Un quatuor d’élus fédéraux – Olivier Feller (PLR/VD), Filippo Lombardi (PDC/TI), Matthias Aebischer (PS/BE) et Bernhard Guhl (PBD/AG) – veut ouvrir le grand chantier: modifier la Constitution pour y introduire tous les médias, pas seulement la radiotélévision. Le projet de nouvelle loi sur les médias électroniques, mal reçu en consultation parce qu’il oublie la presse écrite faute de base constitutionnelle, est le point de départ de leur action. Les éditeurs ne sont toutefois pas unanimes sur l’opportunité d’une aide directe. «Mais il y a consensus sur le fait qu’il faut mener cette discussion, d’autant plus que le projet de loi sur les médias électroniques est considéré comme mauvais en l’état», relève Christine Gabella, secrétaire générale de Médias Suisses.
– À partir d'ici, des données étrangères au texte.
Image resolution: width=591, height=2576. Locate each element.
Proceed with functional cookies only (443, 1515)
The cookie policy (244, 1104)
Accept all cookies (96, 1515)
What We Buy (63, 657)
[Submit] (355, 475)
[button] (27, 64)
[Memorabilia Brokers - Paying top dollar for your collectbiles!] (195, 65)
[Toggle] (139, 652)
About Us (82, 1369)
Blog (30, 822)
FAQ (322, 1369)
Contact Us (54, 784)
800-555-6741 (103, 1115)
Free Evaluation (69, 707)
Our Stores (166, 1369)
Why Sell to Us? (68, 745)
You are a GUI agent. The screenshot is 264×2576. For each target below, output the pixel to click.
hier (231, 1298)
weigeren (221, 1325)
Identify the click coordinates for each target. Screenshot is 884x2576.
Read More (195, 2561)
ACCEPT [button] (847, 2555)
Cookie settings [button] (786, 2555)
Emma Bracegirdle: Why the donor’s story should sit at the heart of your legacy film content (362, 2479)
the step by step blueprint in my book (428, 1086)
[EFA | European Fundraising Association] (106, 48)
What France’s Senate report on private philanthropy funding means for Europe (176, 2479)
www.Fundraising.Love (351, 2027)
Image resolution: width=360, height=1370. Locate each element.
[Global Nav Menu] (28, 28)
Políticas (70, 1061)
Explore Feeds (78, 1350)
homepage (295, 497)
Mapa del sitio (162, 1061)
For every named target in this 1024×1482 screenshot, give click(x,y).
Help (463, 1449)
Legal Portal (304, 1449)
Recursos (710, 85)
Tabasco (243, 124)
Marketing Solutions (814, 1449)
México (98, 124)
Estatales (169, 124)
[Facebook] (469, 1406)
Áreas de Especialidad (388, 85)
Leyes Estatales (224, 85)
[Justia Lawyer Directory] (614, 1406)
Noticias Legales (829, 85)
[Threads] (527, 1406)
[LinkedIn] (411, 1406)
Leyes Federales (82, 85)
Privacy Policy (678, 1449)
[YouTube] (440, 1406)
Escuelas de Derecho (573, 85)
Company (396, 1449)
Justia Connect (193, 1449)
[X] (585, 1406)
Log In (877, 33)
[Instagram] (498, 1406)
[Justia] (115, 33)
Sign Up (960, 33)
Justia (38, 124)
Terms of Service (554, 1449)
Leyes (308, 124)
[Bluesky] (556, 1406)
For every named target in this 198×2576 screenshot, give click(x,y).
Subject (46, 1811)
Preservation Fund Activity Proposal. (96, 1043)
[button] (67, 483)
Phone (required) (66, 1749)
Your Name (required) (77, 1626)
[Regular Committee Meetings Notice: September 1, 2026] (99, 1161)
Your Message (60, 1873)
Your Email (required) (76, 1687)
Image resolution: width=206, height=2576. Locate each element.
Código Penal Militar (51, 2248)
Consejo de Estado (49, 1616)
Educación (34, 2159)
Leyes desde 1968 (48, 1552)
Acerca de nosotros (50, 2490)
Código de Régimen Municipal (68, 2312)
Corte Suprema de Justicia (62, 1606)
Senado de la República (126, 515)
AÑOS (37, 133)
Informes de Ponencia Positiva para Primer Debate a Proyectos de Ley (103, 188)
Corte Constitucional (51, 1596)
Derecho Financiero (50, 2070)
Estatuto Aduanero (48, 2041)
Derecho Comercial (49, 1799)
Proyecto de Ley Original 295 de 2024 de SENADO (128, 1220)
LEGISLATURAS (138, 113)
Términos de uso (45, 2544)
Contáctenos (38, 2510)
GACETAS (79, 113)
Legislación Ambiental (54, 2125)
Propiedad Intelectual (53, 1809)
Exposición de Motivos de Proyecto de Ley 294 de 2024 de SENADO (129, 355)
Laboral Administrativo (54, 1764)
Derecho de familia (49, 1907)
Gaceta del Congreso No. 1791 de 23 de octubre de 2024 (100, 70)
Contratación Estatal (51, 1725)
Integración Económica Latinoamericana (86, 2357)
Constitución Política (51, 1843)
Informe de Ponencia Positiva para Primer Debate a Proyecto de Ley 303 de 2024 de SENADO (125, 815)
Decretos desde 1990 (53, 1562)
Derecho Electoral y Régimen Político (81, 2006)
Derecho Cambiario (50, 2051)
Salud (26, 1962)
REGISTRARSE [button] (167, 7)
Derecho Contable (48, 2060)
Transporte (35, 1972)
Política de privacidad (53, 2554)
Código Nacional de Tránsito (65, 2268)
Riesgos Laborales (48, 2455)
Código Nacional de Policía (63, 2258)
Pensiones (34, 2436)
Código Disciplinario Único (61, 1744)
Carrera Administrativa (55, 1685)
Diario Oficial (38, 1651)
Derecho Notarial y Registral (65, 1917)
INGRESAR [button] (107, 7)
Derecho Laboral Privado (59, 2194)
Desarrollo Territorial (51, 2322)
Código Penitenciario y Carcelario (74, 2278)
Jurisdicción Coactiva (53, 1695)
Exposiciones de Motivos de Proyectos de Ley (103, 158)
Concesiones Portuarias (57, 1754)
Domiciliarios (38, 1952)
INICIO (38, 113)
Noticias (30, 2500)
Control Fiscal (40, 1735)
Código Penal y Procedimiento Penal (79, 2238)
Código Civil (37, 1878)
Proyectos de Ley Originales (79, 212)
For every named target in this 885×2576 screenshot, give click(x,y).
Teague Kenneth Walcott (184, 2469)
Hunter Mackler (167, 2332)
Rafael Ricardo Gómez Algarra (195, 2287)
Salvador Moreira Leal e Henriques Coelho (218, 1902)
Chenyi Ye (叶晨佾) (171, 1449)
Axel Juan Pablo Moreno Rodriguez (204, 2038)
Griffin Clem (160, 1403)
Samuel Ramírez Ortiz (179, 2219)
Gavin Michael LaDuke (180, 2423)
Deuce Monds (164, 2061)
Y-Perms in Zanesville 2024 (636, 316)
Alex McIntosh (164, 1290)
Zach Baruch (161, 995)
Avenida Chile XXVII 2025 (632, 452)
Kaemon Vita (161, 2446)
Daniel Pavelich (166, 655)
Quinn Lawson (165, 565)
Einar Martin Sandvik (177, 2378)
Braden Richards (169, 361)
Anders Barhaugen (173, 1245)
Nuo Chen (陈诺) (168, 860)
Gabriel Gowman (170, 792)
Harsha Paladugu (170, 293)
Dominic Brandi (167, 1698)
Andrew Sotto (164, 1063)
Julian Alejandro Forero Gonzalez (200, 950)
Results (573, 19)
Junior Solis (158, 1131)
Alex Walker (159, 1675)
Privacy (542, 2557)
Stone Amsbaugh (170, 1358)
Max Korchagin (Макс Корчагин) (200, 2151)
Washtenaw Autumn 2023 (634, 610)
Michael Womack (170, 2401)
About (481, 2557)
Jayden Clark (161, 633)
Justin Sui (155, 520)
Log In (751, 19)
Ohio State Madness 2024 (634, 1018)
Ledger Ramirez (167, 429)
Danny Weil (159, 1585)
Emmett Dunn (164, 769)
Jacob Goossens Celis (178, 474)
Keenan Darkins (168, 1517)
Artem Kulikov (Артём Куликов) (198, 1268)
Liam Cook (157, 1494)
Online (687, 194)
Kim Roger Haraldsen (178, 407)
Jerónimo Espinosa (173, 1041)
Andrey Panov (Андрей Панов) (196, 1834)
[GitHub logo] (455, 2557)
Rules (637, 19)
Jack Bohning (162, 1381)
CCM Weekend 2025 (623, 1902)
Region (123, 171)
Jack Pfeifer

Taxer sur les géants du Net

Les éditeurs suisses veulent mieux se défendre face aux géants du Net. Google, Facebook & Co. sont friands de contenus médiatiques, qu’ils utilisent parfois, sans rien payer, faute de base légale. En somme, ils s’enrichissent sur le dos du travail des journalistes, critiquent les éditeurs. Dans l’Union européenne, le parlement s’est emparé du problème. Il veut mieux protéger la propriété intellectuelle des médias. Les éditeurs suisses, par la voie de Ralf Büchi, CEO de Ringier Axel Springer, exhortaient à la mi-décembre le parlement fédéral à s’en inspirer dans la révision en cours du droit d’auteur. Dans la foulée, le Conseil national a toutefois fermé la porte. Il juge cette voie impraticable. La révision part aux États.